- _Selected excerpt_
On worse floods, US did it, not Pinoys — Duterte

Jan. 28, 2013

“We never contributed significant (amount) as to alter or change the climate.  It’s the US, the western world and China,” Duterte said.

By MARILOU AGUIRRE-TUBURAN
Davao Today

DAVAO CITY, Philippines – For Davao City Vice Mayor Rodrigo Duterte, he’d rather lash at the United States rather than blame local Filipinos for the recent spate of flooding in the city.

In his popular Gikan sa Masa Para sa Masa television show January 27, Duterte said “the Filipinos have no significant contribution to what ails the country today” as he scored first world countries, the US in particular, for emitting greenhouse gases that caused the climate change or global warming.

“We never contributed significant (amount) as to alter or change the climate.  It’s the US, the western world and China,” Duterte said.

The National Democratic Front Southern Mindanao earlier issued a statement pointing to the natural calamities as worsened by climate change that was caused by US corporations.

- _Required tasks_
A: In the article about Duterte and the floods, what is the name of the television show where he made his remarks?
B: Print the part of the Duterte flood article that opens with the words containing "By MARILOU AGUIRRE-TUBURAN" and closes with "or global warming.".
C: Proceed with the article on Duterte and the floods, writing on from after its last sentence.

- _Given data_
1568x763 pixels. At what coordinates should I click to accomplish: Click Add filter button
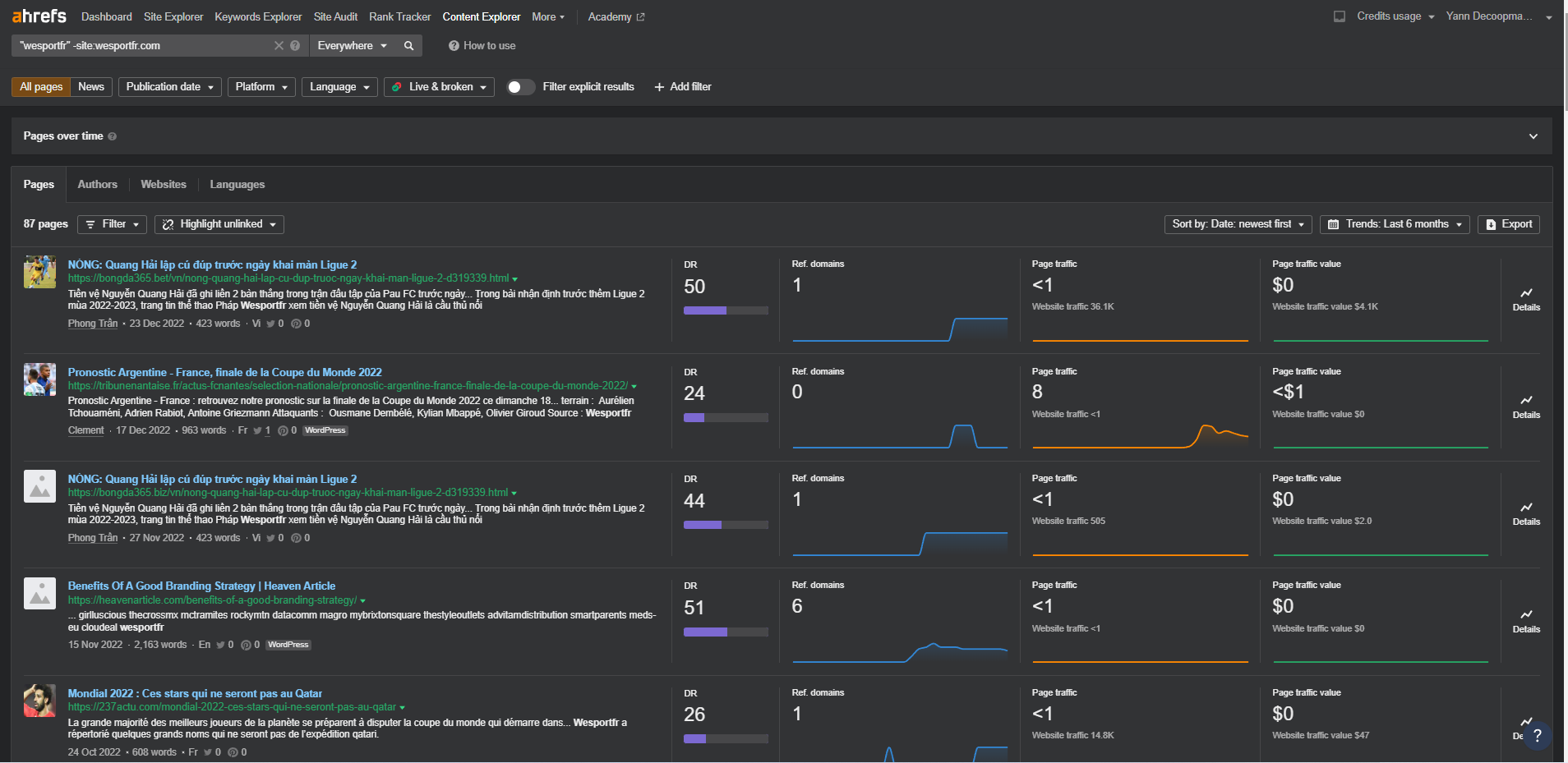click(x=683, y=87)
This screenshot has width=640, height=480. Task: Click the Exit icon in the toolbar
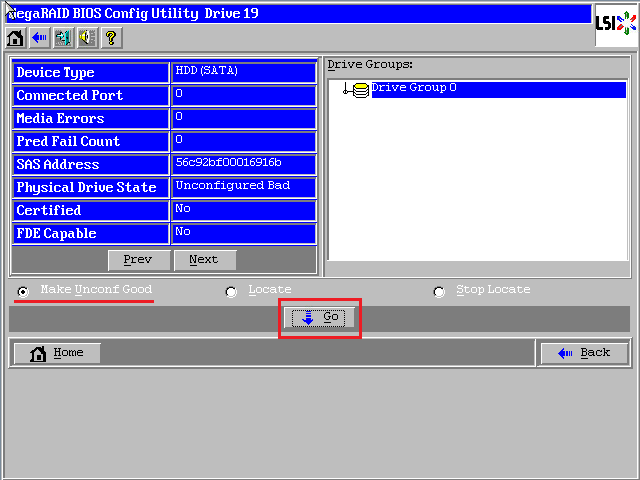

- _Answers for this exercise_
A: Gikan sa Masa Para sa Masa

B:
By MARILOU AGUIRRE-TUBURAN
Davao Today

DAVAO CITY, Philippines – For Davao City Vice Mayor Rodrigo Duterte, he’d rather lash at the United States rather than blame local Filipinos for the recent spate of flooding in the city.

In his popular Gikan sa Masa Para sa Masa television show January 27, Duterte said “the Filipinos have no significant contribution to what ails the country today” as he scored first world countries, the US in particular, for emitting greenhouse gases that caused the climate change or global warming.

C:
“The US has emitted a cumulative total of about 50.7 Billion tons of carbon since 1950.  It emits 23 percent of the world’s carbon gases even though it only accounts four percent of the world’s population,” said Rubi del Mundo, NDF regional spokesman of the National Democratic Front of the Philippines.

Calling it the “worst culprit of global warming,” along with Japan and European Union, Del Mundo said these countries brought about 80 percent of the carbon dioxide build-up in the atmosphere.

Del Mundo said that US owns 162 out of the 500 transnational corporations (TNCs) worldwide which control extractive industries that have irreversible effects on the environment like metal mining and energy extraction.

The communist spokesman added that these TNCs control 80 percent of the land worldwide with cash crops while 10 TNCs are controlling 41 percent of the world production of oil and gas and 20 TNCs controlling the sales of hazardous pesticides and other agricultural chemicals.

Duterte upped the ante by raising the issue of the Kyoto Protocol treaty.

“Why didn’t America sign the protocol?,” he asked.

The Kyoto Protocol, according to the United Nations Environment Programme, is a legally binding agreement under which industrialized countries will reduce their collective emissions of greenhouse gases by 5.2 percent compared to the year 1990.

The goal is to lower overall emissions from six greenhouse gases namely, carbon dioxide, methane, nitrous oxide, sulfur hexafluoride, HFCs and PFCs.  The national targets include eight percent reductions for the European Union, seven percent for the US and six percent for Japan.

The treaty was negotiated on December 1997 in Kyoto, Japan and came into force on 16 February 2005.  But the US did not sign the agreement.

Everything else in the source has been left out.